Chinaunix首页 | 论坛 | 博客
  • 博客访问: 2938025
  • 博文数量: 401
  • 博客积分: 12926
  • 博客等级: 上将
  • 技术积分: 4588
  • 用 户 组: 普通用户
  • 注册时间: 2009-02-22 14:51
文章分类

全部博文(401)

文章存档

2015年(16)

2014年(4)

2013年(12)

2012年(82)

2011年(98)

2010年(112)

2009年(77)

分类: LINUX

2011-12-02 10:59:15

A filesystem is represented in memory using dentries and inodes.  Inodes are

the objects that represent the underlying files (and also directories).  A

dentry is an object with a string name (d_name), a pointer to an inode

(d_inode), and a pointer to the parent dentry (d_parent).

 

So a tree such as

 

        /

        |

        foo

        |   \

        bar  bar2

 

is represented by four inodes: one each for foo, bar, and bar2, and the root;

and three dentries: one linking bar to foo, one linking bar2 to foo, and one

linking foo to the root.  The first of those dentries, for example, has a name

of "bar", a d_inode pointing to the underlying file bar, and a d_parent

pointing to the dentry for foo (which in turn would have a d_parent pointing to

the dentry for the root).  The root dentry has a d_parent that points to

itself.

 

Note that the mapping from dentries to inodes given by d_inode is in general a

many-to-one mapping; a single file may be pointed to by multiple paths in the

same filesystem (called "hard links"), in which case it will not be deleted

as long as any such path exists.

 

Files and directories may also be opened by processes, of course, and a struct

file is used to represent this.  The struct file contains a pointer to the

dentry.  The underlying file will also not be deleted as long as there are

processes holding the file open, even though that file may no longer be

accessible by any path in the filesystem.

 

Inodes in addition have i_sb pointers that point to the superblock, a structure

representing the underlying filesystem (usually representing either the

physical filesystem stored on a local partition, or a filesystem on a remote

system, in the case of NFS).

 

The namespace that a process sees, however, is normally made up of more than

just one filesystem; instead it is patched together from multiple filesystems

that are mounted on top of each other.  The structure of mountpoints is

represented by a tree of vfsmount structures, one for each mountpoint.

 

In addition to links to parent and child vfsmounts, each vfsmount contains:

        mnt_root: a pointer to the dentry that is the *root* of the vfsmount.

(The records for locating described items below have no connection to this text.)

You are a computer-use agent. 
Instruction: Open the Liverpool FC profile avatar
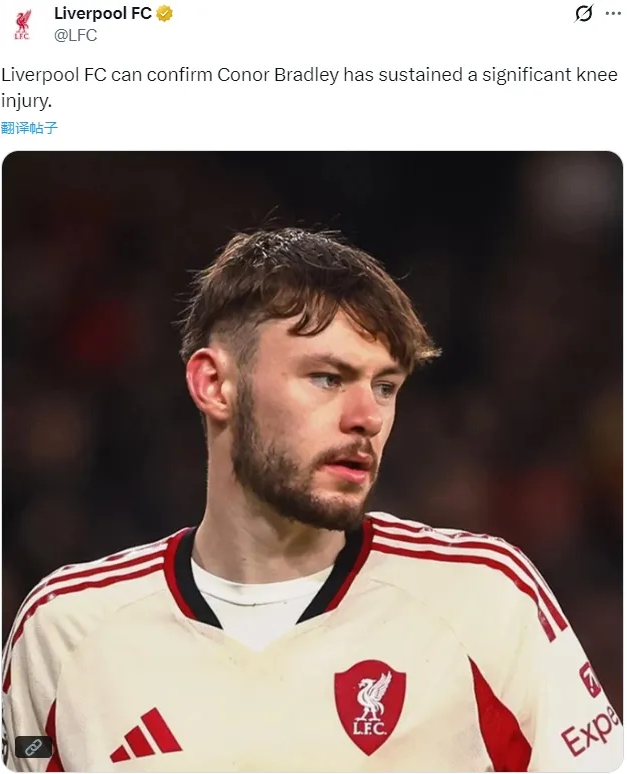22,25
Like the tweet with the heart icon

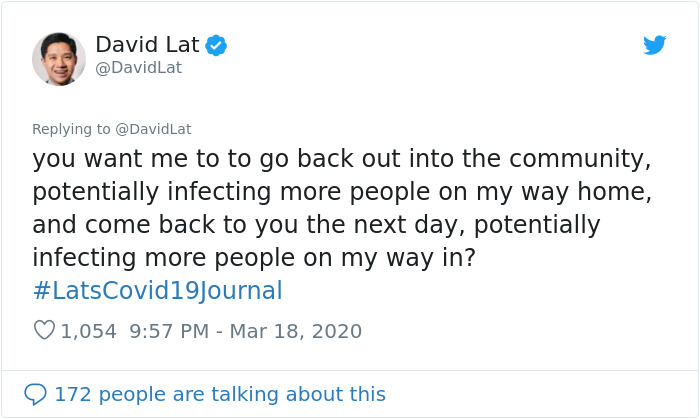point(44,330)
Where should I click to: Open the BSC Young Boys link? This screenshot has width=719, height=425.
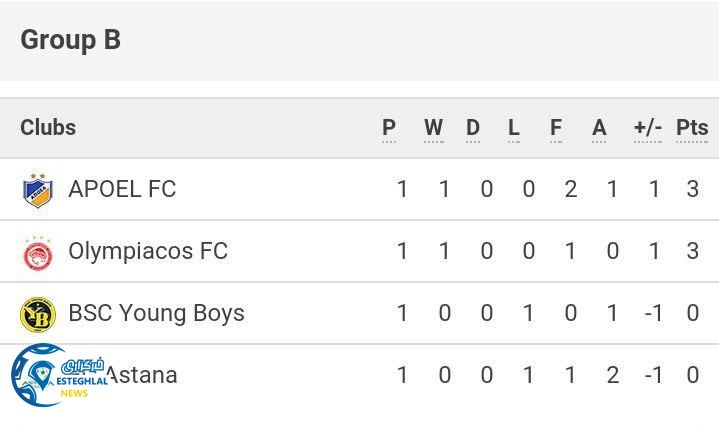click(x=156, y=313)
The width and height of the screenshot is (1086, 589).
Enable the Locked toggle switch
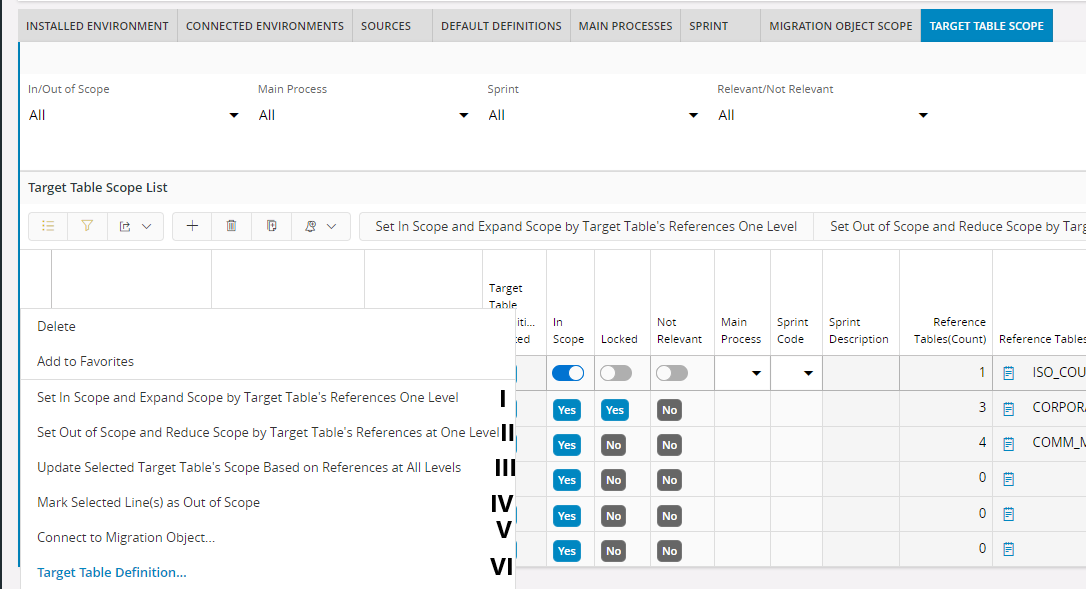click(x=616, y=373)
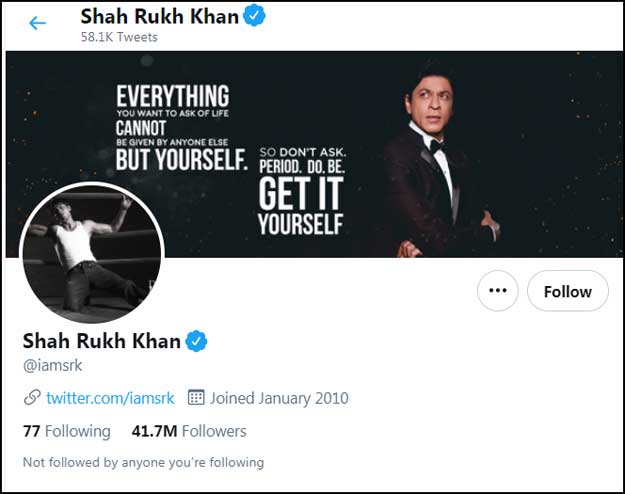Open the three-dot more options menu
The width and height of the screenshot is (625, 494).
click(x=497, y=291)
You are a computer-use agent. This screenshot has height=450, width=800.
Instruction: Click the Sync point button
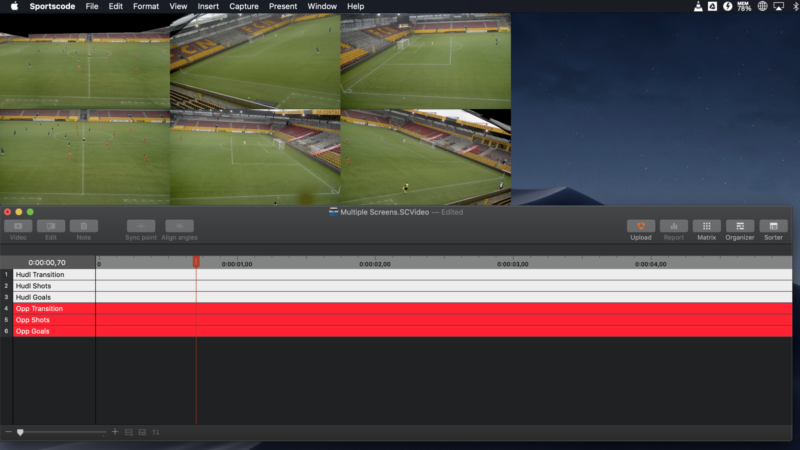[x=141, y=226]
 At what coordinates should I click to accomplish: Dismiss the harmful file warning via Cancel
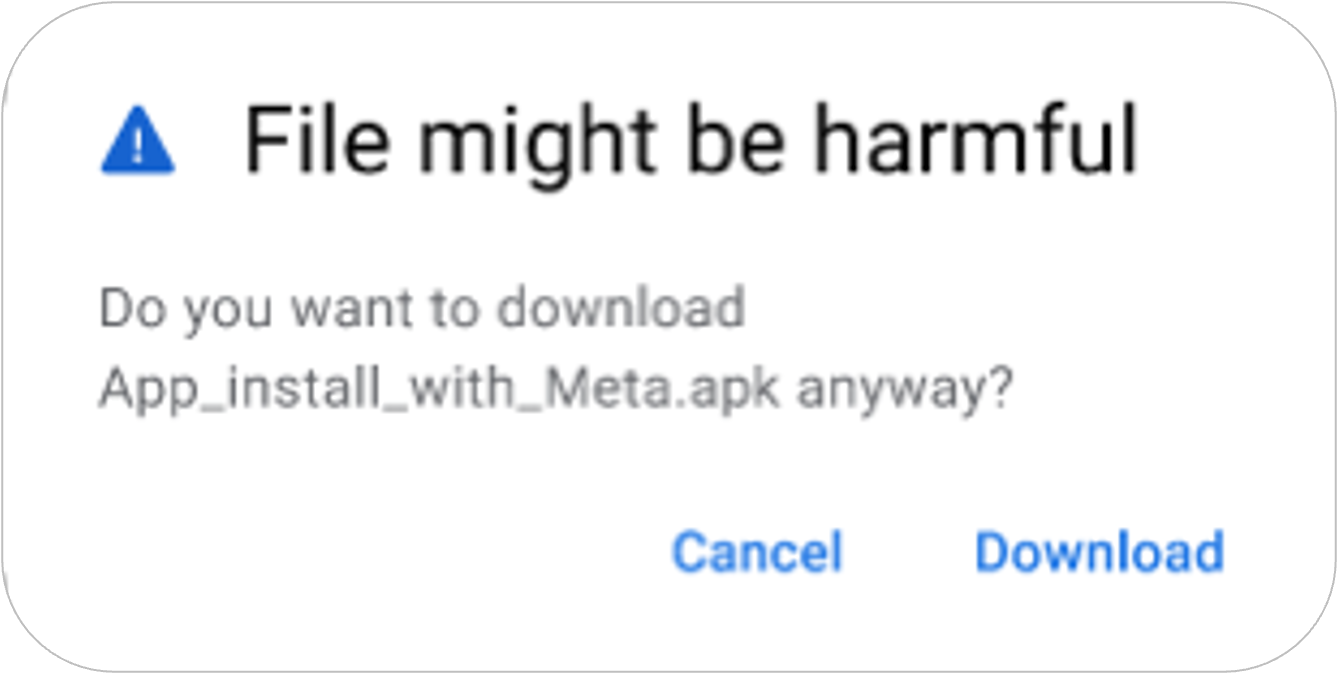(757, 552)
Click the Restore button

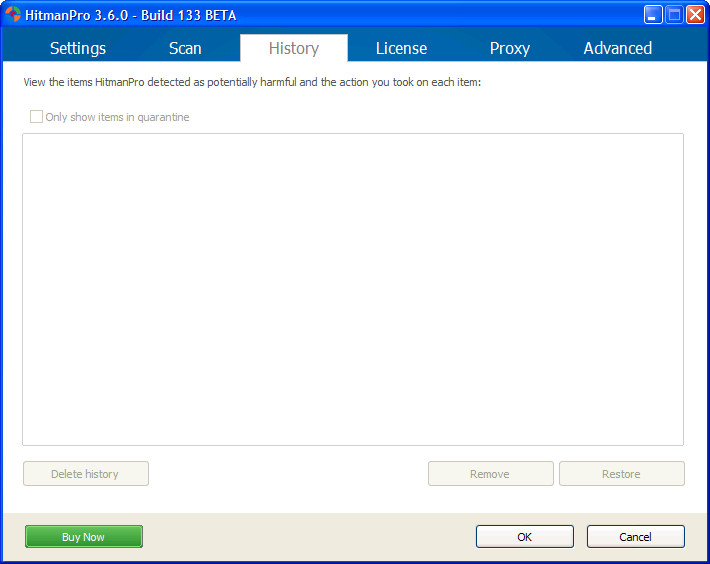point(621,474)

        mnt_mountpoint: a pointer to the dentry that this vfsmount is

               mounted on.

 

The relationship between vfsmounts and underlying filesystems is also

many-to-one; using mount --bind one can mount the same filesystem in multiple

places, resulting in multiple vfsmounts that share the same dentries, inodes,

and superblock.

 

In addition, it is possible for different processes to see entirely different

namespaces; if we create a new task by calling clone (see the clone(2) man

page) with the CLONE_NEWNS flag, then that process will be given its own copy

of its parent's tree of vfsmounts.  The root of the namespace is the vfsmount

pointed to by task->namespace->root.  (Though task->fs->root task->fs->rootmnt

is where lookups actually start, and may point somewhere different from

task->namespace->root if we've done a chroot.)

 

So, to look up an absolute path (e.g., "/foo/bar"), what we do is:

        1. Start at the task->fs->rootmnt vfsmount, and the dentry

           task->fs->root.

        2. Look for a dentry "foo" whose d_parent is this dentry

           and whose name is "foo".

        3. Check to see if there's something mounted on the dentry we just

           found; if so, look up whatever's mounted there and replace the

           current vfsmount by that vfsmount and the new dentry by its root

           dentry.

        4. Repeat step 2 for "bar" and the resulting vfsmount and dentry.

 

Step 3 is the complicated bit.  The dentry we found at step 2 could actually be

referenced from multiple places in multiple different namespaces.  In each of

those places, it could have different filesystems mounted on it (or could have

nothing mounted on it at all).  So there's no way to determine what is mounted

on a dentry if all we know is the dentry; we also have to have a vfsmount.

 

So instead what we do is look up the dentry and vfsmount in a hash table; the

result is a vfsmount showing what (if anything) is mounted in the given dentry

in the given vfsmount.

 

It is also possible to mount a filesystem at a dentry and then to mount another

filesystem on top of that mount, hiding the first filesystem.  So once we've

found a vfsmount that is mounted at the dentry, we need to repeat the lookup

for the new vfsmount and its root dentry to see whether something else is

mounted there, and we repeat this process until we find a vfsmount with a root

dentry that doesn't have anything else mounted on it.

 

You can see this process performed by, e.g., namei.c:follow_mount().

 

Note that at each stage of a lookup it's not just the dentry that we need, it's

the pair of a dentry and a vfsmount.  Thus the struct nameidata, which, among

other things, contains a dentry and vfsmount, can be used to hold the state of

a lookup in progress.

 

Additional notes

^^^^^^^^^^^^^^^^

 

Details on the task_struct, defined in include/linux/sched.h:  it contains

struct fs_struct *fs and struct namespace *namespace fields:

 

struct fs_struct {

        atomic_t count;

        rwlock_t lock;

        int umask;

        struct dentry * root, * pwd, * altroot;

        struct vfsmount * rootmnt, * pwdmnt, * altrootmnt;

};

 

struct namespace {

        atomic_t                count;

        struct vfsmount *       root;

        struct list_head        list;

        struct rw_semaphore     sem;

};

 

sys_chroot() calls set_fs_root, which only changes fs->root and fs->rootmnt.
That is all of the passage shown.